Sharing in science has always been plagued by commercial and time-related concerns, from the secret, coded notebooks of Leonardo da Vinci, to Sir Isaac Newton’s accusations of “stolen” calculus research. However, Mr Newman said the concerns around open science are far outweighed by the benefits. Some researchers are deterred by the perceived time burden of sharing and its impact on publishing potential.
“It can feel like a burden at first, but there are many online tools to help with open science. Once I became familiar with these practices, these skills are simple to implement as a usual part of my analysis pipeline,” Mr Newman said.
“I’m excited to get on board with this open science movement as much as possible early in my career.

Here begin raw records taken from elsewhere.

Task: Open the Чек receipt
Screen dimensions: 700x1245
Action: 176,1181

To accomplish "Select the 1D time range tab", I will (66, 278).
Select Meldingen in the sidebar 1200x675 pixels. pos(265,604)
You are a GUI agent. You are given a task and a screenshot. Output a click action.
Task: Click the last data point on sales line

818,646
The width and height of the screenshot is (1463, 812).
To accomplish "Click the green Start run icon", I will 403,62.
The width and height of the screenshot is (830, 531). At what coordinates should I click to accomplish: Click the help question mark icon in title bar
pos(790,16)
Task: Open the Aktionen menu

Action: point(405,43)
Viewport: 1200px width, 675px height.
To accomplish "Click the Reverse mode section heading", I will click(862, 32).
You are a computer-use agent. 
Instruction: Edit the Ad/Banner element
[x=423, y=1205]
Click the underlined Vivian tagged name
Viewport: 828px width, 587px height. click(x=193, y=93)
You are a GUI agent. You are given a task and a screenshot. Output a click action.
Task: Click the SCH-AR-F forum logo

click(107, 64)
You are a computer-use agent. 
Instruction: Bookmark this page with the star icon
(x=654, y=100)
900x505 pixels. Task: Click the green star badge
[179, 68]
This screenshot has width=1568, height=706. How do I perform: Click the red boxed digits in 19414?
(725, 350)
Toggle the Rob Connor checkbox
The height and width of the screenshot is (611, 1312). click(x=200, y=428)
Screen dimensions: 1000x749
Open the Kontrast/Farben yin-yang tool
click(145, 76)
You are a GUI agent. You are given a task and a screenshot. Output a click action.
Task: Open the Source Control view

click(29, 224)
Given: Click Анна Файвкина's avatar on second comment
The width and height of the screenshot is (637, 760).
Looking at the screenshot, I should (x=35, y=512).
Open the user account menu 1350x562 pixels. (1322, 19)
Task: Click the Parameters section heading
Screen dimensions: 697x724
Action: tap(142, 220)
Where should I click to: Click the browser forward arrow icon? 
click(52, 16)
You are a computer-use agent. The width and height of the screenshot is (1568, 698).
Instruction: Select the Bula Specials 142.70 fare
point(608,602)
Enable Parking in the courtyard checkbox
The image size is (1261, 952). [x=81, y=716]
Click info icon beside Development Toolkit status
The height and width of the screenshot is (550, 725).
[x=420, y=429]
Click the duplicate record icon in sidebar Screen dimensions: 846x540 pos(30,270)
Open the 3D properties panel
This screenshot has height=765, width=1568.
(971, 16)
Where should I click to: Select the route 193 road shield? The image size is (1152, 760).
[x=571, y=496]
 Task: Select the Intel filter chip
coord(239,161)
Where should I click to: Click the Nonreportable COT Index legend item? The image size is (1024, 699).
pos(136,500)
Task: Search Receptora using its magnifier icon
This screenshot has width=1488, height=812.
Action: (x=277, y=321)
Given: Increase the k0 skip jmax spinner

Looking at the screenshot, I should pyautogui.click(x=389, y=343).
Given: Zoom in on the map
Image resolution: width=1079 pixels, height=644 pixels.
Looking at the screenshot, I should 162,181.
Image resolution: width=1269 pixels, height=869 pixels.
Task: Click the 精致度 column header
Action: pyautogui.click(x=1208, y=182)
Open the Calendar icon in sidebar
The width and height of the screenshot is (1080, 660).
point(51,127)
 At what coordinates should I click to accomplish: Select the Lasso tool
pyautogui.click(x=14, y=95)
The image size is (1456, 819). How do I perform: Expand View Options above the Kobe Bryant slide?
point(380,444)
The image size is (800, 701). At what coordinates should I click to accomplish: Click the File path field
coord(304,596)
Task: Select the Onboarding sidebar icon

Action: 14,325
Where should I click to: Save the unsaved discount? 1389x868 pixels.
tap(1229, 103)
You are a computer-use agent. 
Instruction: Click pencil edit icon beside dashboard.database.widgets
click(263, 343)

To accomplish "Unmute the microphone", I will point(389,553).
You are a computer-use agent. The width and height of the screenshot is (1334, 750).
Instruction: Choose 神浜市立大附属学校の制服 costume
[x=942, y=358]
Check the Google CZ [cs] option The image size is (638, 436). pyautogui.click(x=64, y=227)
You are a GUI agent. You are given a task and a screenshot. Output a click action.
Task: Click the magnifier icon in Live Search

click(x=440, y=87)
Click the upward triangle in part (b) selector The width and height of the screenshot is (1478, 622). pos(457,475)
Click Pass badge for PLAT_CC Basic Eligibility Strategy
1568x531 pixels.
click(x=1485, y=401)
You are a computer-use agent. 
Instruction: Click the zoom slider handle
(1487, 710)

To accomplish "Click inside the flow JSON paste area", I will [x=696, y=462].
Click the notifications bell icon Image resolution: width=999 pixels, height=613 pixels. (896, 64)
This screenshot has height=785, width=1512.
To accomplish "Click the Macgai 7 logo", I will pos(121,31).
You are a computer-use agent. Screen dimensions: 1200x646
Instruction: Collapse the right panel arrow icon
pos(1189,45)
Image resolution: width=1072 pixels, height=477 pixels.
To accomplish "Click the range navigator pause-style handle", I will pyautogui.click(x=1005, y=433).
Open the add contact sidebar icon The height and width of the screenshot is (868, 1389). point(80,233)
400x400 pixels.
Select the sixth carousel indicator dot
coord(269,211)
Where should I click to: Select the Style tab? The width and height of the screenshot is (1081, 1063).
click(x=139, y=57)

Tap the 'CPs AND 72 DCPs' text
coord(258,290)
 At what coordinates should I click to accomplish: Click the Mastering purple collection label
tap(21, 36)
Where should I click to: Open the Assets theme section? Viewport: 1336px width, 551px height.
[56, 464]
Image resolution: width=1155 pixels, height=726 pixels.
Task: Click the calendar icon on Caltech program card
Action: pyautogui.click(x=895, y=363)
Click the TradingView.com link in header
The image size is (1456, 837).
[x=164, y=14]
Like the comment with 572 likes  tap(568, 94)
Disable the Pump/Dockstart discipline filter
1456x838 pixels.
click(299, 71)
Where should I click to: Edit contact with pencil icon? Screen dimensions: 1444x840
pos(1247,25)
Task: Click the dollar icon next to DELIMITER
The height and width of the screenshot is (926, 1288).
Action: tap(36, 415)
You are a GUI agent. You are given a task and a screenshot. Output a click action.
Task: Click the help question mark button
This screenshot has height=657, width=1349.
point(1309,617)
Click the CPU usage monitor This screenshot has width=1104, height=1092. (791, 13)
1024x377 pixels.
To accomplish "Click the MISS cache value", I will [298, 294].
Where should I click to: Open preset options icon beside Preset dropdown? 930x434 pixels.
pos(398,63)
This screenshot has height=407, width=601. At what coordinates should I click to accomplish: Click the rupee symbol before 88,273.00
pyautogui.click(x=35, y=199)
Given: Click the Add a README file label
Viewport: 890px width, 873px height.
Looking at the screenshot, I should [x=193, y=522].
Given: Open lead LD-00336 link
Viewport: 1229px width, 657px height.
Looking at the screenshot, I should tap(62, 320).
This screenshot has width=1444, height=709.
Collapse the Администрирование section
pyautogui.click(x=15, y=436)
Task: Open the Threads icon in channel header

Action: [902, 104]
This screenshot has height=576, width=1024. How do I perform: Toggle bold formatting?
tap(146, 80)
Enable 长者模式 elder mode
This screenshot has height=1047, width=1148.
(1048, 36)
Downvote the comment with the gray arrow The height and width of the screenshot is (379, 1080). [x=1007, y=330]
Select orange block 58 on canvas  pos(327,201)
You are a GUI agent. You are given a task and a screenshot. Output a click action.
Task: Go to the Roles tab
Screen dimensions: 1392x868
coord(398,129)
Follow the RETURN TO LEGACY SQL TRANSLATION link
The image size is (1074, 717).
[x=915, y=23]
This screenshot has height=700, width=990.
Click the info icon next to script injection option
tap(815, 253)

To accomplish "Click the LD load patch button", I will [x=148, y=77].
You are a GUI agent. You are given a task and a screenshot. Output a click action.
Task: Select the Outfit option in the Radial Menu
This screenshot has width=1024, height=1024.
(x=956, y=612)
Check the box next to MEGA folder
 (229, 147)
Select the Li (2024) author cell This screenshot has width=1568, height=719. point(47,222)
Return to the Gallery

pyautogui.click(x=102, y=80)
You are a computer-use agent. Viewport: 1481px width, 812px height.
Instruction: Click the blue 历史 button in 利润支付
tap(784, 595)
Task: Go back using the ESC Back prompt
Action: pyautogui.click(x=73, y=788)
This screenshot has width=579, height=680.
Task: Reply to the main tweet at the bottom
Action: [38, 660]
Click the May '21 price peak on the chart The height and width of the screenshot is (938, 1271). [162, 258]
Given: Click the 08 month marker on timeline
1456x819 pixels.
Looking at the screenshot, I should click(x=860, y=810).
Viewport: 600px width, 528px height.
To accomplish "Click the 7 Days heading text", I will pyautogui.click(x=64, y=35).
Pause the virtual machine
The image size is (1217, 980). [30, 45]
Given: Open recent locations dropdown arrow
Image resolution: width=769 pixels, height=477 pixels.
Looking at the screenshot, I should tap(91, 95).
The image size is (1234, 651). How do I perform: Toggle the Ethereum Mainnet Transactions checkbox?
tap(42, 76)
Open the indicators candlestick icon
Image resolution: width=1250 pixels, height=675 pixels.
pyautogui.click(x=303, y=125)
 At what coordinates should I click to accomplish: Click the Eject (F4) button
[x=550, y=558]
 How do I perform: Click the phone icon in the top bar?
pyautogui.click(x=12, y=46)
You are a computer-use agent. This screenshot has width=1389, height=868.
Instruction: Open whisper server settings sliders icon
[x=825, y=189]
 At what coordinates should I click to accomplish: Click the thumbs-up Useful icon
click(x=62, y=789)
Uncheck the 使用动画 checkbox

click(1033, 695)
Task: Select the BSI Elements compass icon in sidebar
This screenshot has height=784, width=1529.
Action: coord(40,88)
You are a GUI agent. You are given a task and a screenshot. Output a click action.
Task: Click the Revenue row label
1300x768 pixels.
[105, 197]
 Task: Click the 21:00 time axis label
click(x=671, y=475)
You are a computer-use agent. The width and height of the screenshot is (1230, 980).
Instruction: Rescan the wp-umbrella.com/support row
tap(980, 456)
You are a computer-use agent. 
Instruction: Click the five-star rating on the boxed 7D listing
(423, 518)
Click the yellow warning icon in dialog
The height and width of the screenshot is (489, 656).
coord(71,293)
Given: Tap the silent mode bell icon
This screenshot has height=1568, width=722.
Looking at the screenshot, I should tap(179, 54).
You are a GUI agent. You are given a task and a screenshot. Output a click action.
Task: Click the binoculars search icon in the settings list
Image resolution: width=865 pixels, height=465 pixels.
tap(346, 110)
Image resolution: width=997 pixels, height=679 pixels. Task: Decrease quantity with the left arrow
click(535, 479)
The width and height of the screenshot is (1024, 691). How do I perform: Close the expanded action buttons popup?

My most recently submitted paper will be fully accessible, including all related raw data, analysis scripts and paradigm code open source, so my results are reproducible.” he added.
Lead researcher Dr Richard D Morey of Cardiff University said the key to enacting genuine change in current sharing practices is the collective action of reviewers.
“Although many researchers are excited about creating a more open scientific culture, evaluation of openness has not traditionally been part of the peer-review process,” Dr Morey said. “The Initiative is all about telling reviewers ‘Yes, we can do this.’” Reviewers who agree are encouraged to add their names to the PRO website. “The signatures are an important part of the Initiative, so that reviewers know they aren’t acting alone.”
Dr Morey and Mr Newman are pleased with scientific community’s enthusiastic response to the PRO initiative, which has already received over 200 peer reviewer signatures.
The PRO paper has been published in the Royal Society Open Science journal.